Der Kommentar: 76 Seiten umfasst die Untersuchung zur «Bedeutung der Armee für die Schweiz». Rund 1,4 Millionen Franken kostete sie. Eine Million investierten Milizoffiziere und Wirtschaftsvertreter persönlich. Darunter so bekannte Vertreter wie Bruno Basler, Verwaltungsratspräsident der Ernst Basler + Partner, Swiss-Life-Präsident Rolf Dörig, Marco Netzer, Verwaltungsratspräsident der Banque Cramer, sowie Marc Jaquet, Präsident des Basler Arbeitgeberverbands. Basler als Projektleiter investierte sieben Monate lang ein 20-Prozent-Pensum. Und McKinsey Schweiz liess drei Personen über fünf Monate die Grundlagen erarbeiten. Praktisch zum Selbstkostenpreis.

Das lässt aufhorchen. In den 90er-Jahren haben sich Armee und Wirtschaft zunehmend entfremdet. Waren früher militärische Führungserfahrung und Militärnetzwerke Garanten für eine Karriere in der Wirtschaft, wurden sie danach zum Klotz am Bein. Die Unternehmen wollten keine Führungskräfte mehr, die wochenlang Militärdienst leisten mussten. Und von militärischer Führungserfahrung hielten die neuen Wirtschaftskapitäne wenig.

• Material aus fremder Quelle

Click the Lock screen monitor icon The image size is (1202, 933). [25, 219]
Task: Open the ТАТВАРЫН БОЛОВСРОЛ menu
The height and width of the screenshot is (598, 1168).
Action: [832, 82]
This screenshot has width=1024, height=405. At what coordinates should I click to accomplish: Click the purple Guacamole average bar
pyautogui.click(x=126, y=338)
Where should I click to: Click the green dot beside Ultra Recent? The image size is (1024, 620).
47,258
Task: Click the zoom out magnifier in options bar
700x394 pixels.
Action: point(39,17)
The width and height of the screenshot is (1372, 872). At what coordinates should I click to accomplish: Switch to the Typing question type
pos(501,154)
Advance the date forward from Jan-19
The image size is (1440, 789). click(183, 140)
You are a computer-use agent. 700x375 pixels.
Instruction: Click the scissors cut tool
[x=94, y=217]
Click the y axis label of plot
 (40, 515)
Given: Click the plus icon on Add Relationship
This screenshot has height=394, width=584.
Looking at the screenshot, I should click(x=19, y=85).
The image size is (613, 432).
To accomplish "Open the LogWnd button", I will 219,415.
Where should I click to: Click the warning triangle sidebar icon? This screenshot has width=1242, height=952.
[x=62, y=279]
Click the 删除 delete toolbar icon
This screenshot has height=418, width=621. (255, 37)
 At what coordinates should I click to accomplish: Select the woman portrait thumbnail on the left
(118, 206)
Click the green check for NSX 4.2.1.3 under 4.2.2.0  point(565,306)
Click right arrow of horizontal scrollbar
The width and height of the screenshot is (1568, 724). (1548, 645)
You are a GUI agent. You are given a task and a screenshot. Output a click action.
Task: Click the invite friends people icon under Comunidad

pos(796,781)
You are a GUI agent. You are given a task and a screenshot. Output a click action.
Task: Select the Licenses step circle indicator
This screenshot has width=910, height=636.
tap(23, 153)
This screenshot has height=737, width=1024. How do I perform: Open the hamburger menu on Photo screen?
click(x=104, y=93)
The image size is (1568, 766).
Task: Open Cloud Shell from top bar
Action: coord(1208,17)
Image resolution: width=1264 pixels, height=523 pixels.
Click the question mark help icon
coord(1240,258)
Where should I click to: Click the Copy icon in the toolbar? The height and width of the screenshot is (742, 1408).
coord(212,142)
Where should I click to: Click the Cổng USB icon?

Das persönliche Engagement wichtiger Wirtschaftsvertreter für die Studie zeugt von einem Umdenken. Offenbar interessiert man sich auch auf den Teppichetagen wieder fürs Militär. Es sind die unzähligen Risiken und Unsicherheiten im Zeitalter der globalisierten Wirtschaft, die dazu geführt haben. Sie haben einen Teil der Wirtschaftselite ihre Liebe zur Armee wieder entdecken lassen.